It'd take a lot more to shatter an asteroid than previously believed.
Armageddon 2: The Asteroid Wins
It's a very good thing an asteroid isn't hurtling toward the Earth right now — because our current calculations on what it would take to destroy it might be way off.
"We used to believe that the larger the object, the more easily it would break, because bigger objects are more likely to have flaws," Charles El Mir, one of the researchers behind a new Johns Hopkins University study on asteroid collisions, said in a press release. "Our findings, however, show that asteroids are stronger than we used to think and require more energy to be completely shattered."
The researchers detail how they reached that conclusion in a study set for publication in the March issue of the journal Icarus.
They started by creating a new computer model to simulate what would happen if an asteroid about one kilometer (.6 miles) in diameter slammed into another, with a diameter of 25 kilometers (15.5 miles), at a speed of five kilometers per second (3.1 miles per second).
Because the Johns Hopkins team's model took into account more smaller-scale processes than previous simulations, it was able to provide what the researchers believe is a more accurate picture of what would happen during such a collision: rather than break apart entirely, as expected by previous models, the bigger asteroid would crack only partially.
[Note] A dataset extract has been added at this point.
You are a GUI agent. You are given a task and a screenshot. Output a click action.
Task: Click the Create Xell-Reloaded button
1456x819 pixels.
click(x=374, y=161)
According to researcher K.T. Ramesh, the team's study reveals that we need to rethink what it would take to destroy an asteroid — before we actually have to destroy one.
"We are impacted fairly often by small asteroids, such as in the Chelyabinsk event a few years ago," Ramesh said. "It is only a matter of time before these questions go from being academic to defining our response to a major threat. We need to have a good idea of what we should do when that time comes — and scientific efforts like this one are critical to help us make those decisions."